プロデュースをしているのは、もともとコントラバス奏者だったマンフレット・アイヒャーです。彼は自分の美意識に合う作品しか、リリースしません。ついアツくなって弾きまくり、「たまには演りたいように、やらせてくれ」と反抗したリッチー・バイラーク(p)は、追い出されてしまいました。「そういうアルバムは他のところで出してくれ」、というのがアイヒャーの言い分でしょう。ECMのアルバムを買う人は、このレーベルのカラーで買うので、致し方ないことかもしれません。

アルヴォ・ペルト(1935〜)は、旧ソ連のエストニアに生まれました。1979年にオーストリアに移住するまでは、「鉄のカーテン」の外の音楽を知ることも許されず、共産主義のイデオロギーに奉仕するよう求めらて、苦労していたものと思われます。現代音楽の一派であるミニマリズムに属すると言われますが、ペルト自身はバロック期よりも古い時代の影響を受けた、「ティンティナブリ」という様式を主張しています。
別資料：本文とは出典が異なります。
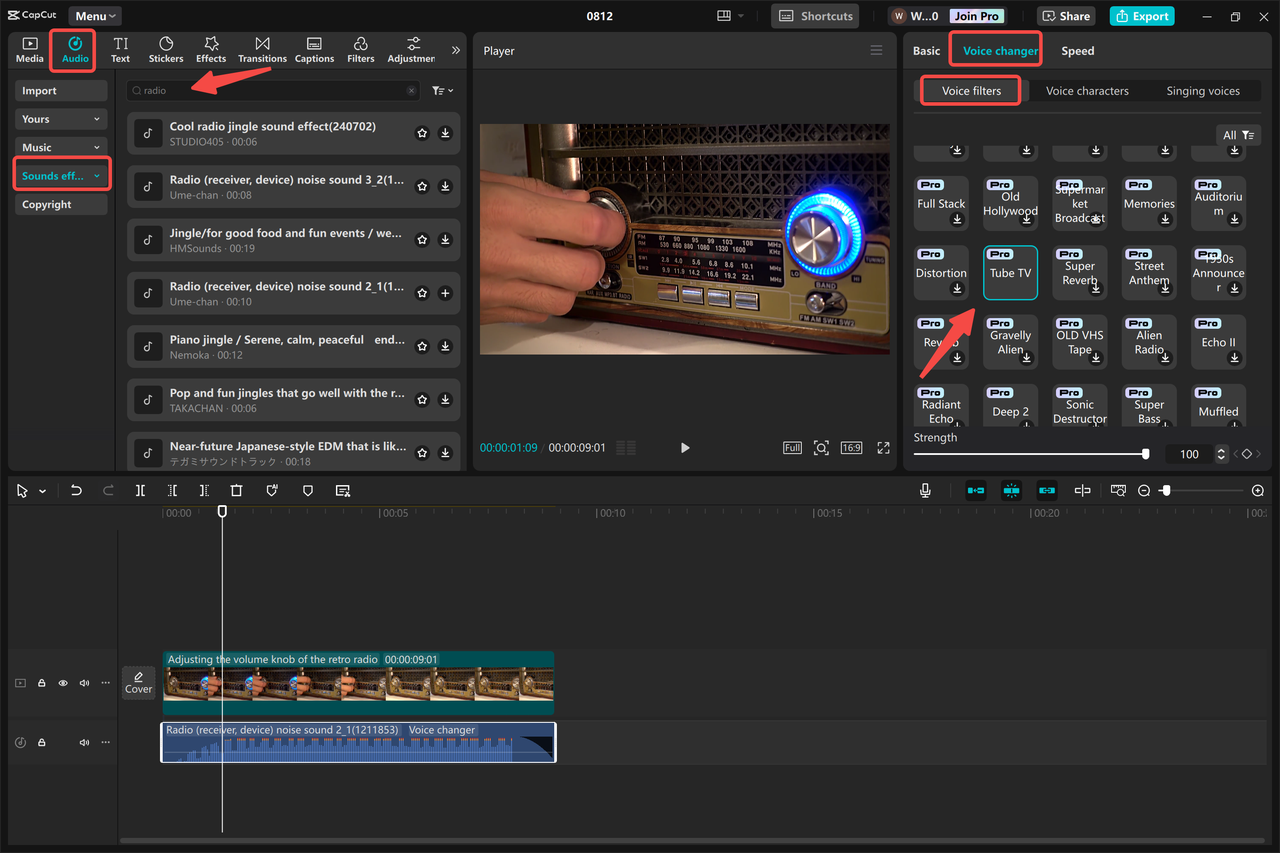Open the Captions panel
ペルトの「アリーナ」と題された、1995年に録音されたアルバムが再発されました。「鏡の中の鏡」と「アリーナ」の2曲が、バージョンを変えて交互に演奏されています。ピアノとヴァイオリンのデュオ、ピアノ独奏、ピアノとチェロのデュオ。モノトーンの世界に入りこんで、ときの流れを感じるような音楽です。無駄な音はひとつもなく、研ぎ澄まされてはいるのですが、温もりに包まれています。
1970年代のECMは、予算をかけられないという事情もあって、ソロやデュオの作品が多かったのです。「一音あたりいくら」みたいに考えてしまうと、ずいぶん高くつくレコードでした。そうした事情もあってか、日本のレコード会社は、「沈黙の次に美ししい音」というキャッチコピーで売り出していました。ラルフ・タウナー(g, p)、ヤン・ガルバレク(ts, ss)、ジョン・テイラー(p)、ゲイリー・ピーコック(b)、最近ではトルド・グスタフセン(p)やケティル・ビヨルンスタ(p)などのアーティストは、まさにそう呼ぶにふさわしいアルバムを作っていました。
ペルトの「アリーナ」は、沈黙から浮かび上がる音、のような気がします。いや天から降ってくる音、でしょうか。音楽にありがちな、「オレがオレが」の自己主張が全く感じられません。沈黙のうちに語る、沈黙に感じ入る、そんな印象をもちました。